It Ain’t a Zero-Sum Game

I still remember that conversation.

A friend of mine and I were driving home after a sound engineering class – yes, I’ve done that too in my life. One of those chapters that feels far away and incredibly present at the same time.

It was late. We had just passed a McDonald’s, burgers in hand, windows slightly down, Metallica in the background.

Between one bite and the next, my friend turned to me and said:

“I’m thinking of leaving my girlfriend. We’ve been together for ten years, we live together, but… I’m not happy. The thing is, it’s not black or white. It feels like 51/49. And I need to figure out which is which.”

That sentence has stayed with me, lighting up a part of me I hadn’t noticed before.

We are wired to think in binaries. Good or bad. Right or wrong. Success or failure. But life rarely works that way. It’s not a chessboard. It’s not a courtroom. It’s not a clean formula where X cancels out Y and you’re left with certainty.

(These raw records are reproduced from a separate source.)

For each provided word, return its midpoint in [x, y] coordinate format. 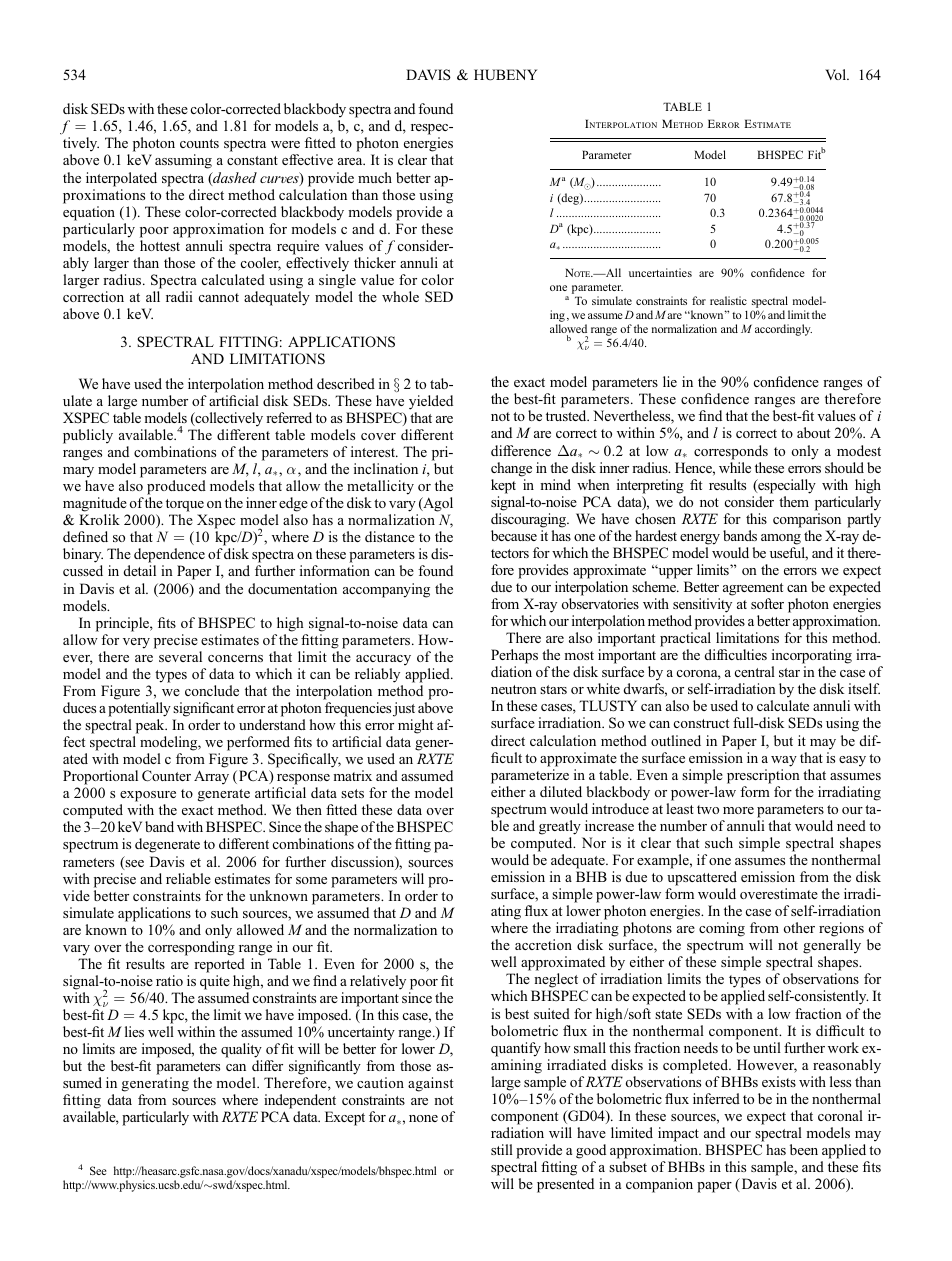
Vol [836, 74]
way [784, 761]
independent [299, 1103]
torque [186, 507]
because [514, 535]
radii [179, 296]
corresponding [191, 948]
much [375, 177]
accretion [543, 944]
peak [151, 726]
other [799, 927]
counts [199, 143]
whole [400, 296]
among [781, 539]
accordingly [783, 330]
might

It’s gradients. It’s percentages. It’s 80/20 decisions that still make you lose sleep. It’s 70/30 risks that feel heavier than they should. And yes, it’s 51/49 choices that haunt you. Not because they’re unclear, but because you already know where the scale tips, and what you’ll have to let go of.

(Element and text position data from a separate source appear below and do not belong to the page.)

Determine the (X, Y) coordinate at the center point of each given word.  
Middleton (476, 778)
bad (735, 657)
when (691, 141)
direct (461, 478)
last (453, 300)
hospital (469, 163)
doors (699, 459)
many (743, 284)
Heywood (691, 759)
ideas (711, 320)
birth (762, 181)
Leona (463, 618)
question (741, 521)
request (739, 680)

So I started applying this lens to other parts of my life. Launching a business? Leaving a job? Starting or closing a relationship? It’s always a matter of percentages.

Even habits we judge harshly, such as smoking, drinking coffee, skipping workouts… they’re not just flaws. That cigarette break is ten minutes of disconnection. The espresso is a moment of joy with your friends. The skipped run is a moment you gave yourself permission to rest.

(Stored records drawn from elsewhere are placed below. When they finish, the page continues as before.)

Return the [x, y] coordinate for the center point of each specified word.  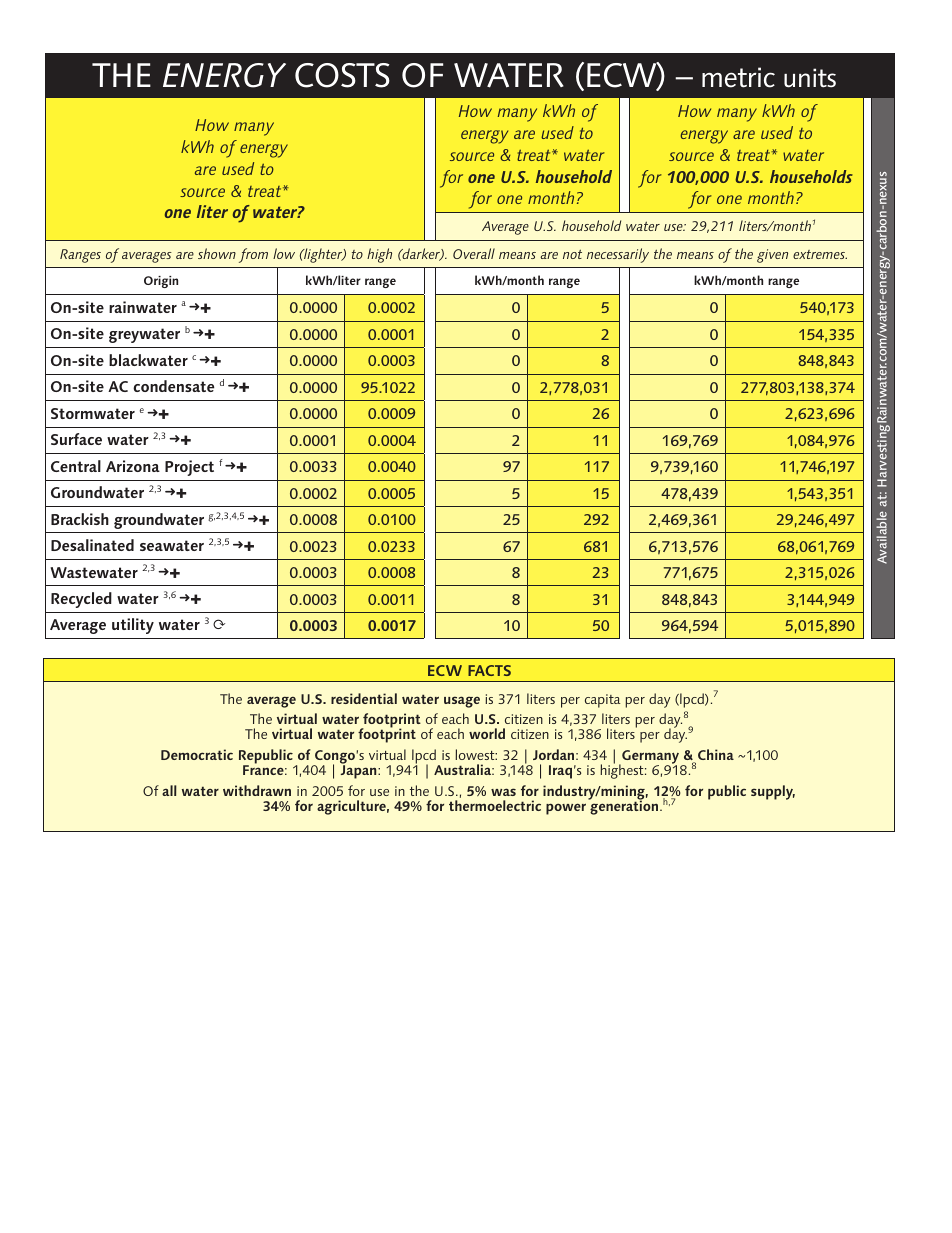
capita [602, 701]
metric [738, 77]
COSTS [342, 75]
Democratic [197, 754]
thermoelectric [495, 805]
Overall [474, 253]
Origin [161, 282]
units [810, 78]
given [772, 256]
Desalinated [92, 545]
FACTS [489, 670]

On the other hand, even the things we call good have trade-offs. Sure, diets have benefits. But denying yourself Nutella and gelato for months? That’s not neutral. That’s giving up a small joy. And for some, that joy has meaning.

So how do I choose? How have I been choosing for the past twenty years? I’ve developed a process. It’s personal, but quite effective. Simple, but not easy.

Step one: the list.

I write down the pros and cons. And it takes time. Sometimes days. My lists may be pages long.

Step two: the priorities.

This is underestimated, but necessary. After listing the elements, we need to weigh them. Not everything is equal. It’s not about quantity – it’s about emotional, practical, and spiritual weight.

Step three: the guts.

After all the thinking, I close the notebook. And I feel. Where does my body lean? What decision brings relief, even if it’s hard?

Doing step three after the list is totally different than acting blindly. Now, intuition has digested the logic.

Sometimes, the reflections occurring during step one and step two are so deep and clear that the choice becomes inevitable. Other times, it still takes a leap. But there’s always the quiet voice that knows what’s right. And I’ve come to trust that voice. I’ve made peace with not always knowing why it’s right (at the end of the day, it’s still “guts”). But I’ve noticed, over time, that it tends to be.

You know, I like feeling more than thinking. Not as a rebellion, but as an evolution. Because we’re not machines: we’re stories in motion. And we tend to forget that the heart’s magnetic field is far greater than the brain’s.

Maybe one day this method will change. Maybe I’ll find new ways to choose. But for now, it works. And that’s more than enough.